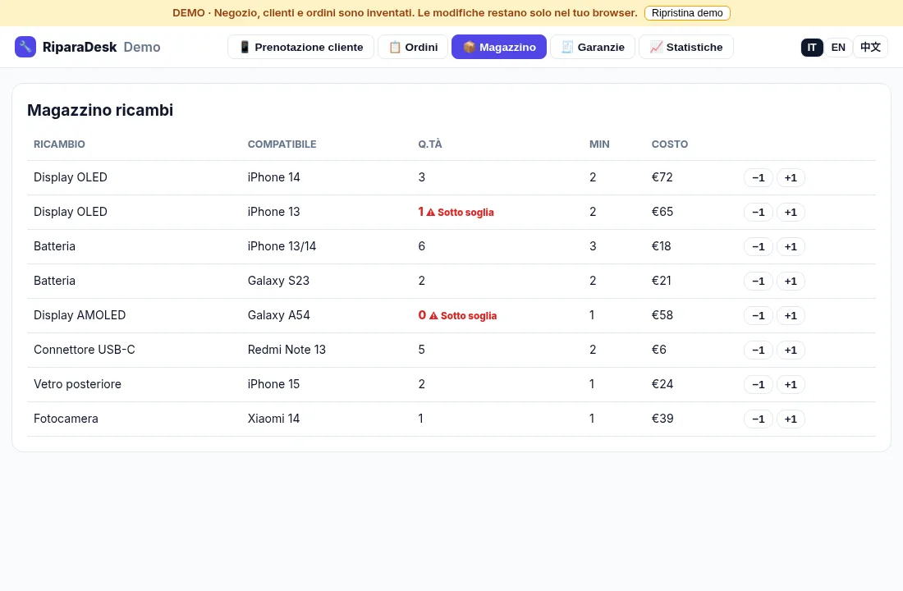The image size is (903, 591).
Task: Click the RiparaDesk wrench logo icon
Action: click(25, 47)
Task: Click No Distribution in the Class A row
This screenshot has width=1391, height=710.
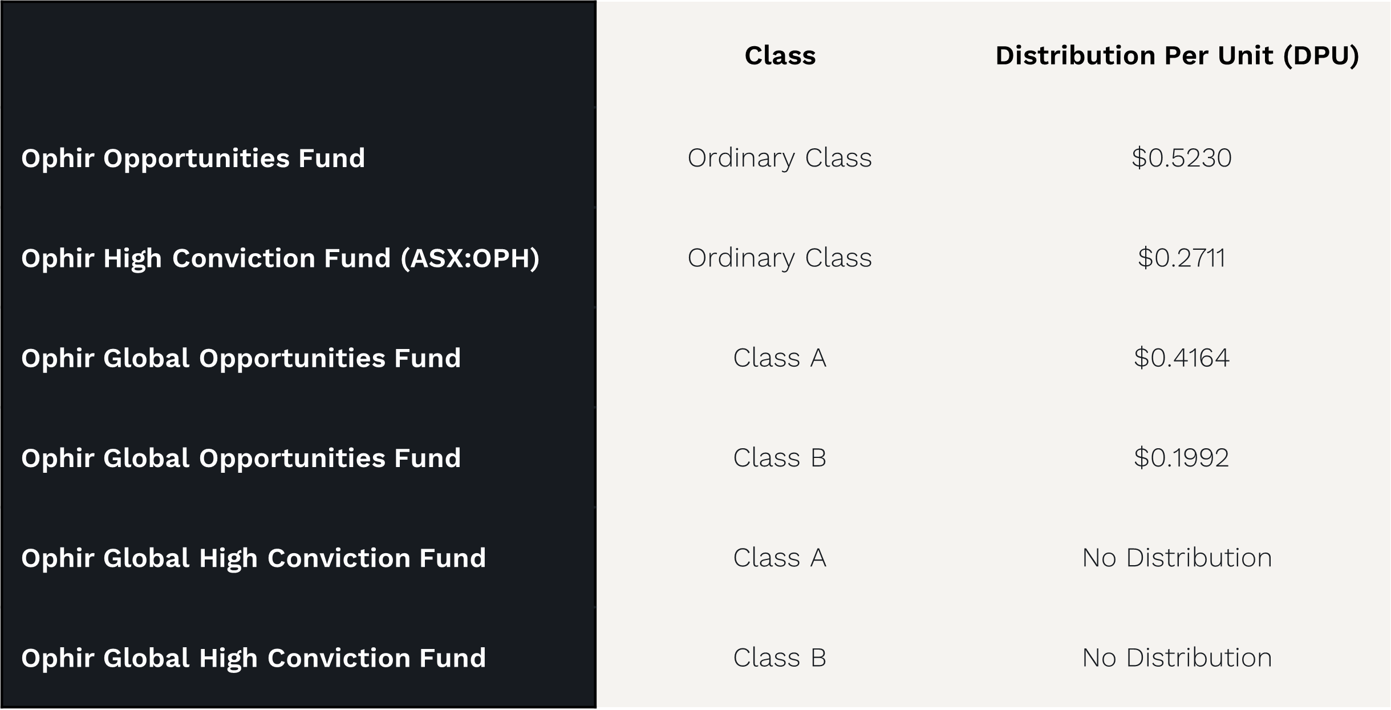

------------------------------------------------------------

▶ _TASK INSTRUCTIONS_
From the line containing "Task: Click No" through the final line of the listing, copy every line exactly and nothing else. Skip the pictures.

▶ _TASK RESPONSE_
Task: Click No Distribution in the Class A row
This screenshot has width=1391, height=710.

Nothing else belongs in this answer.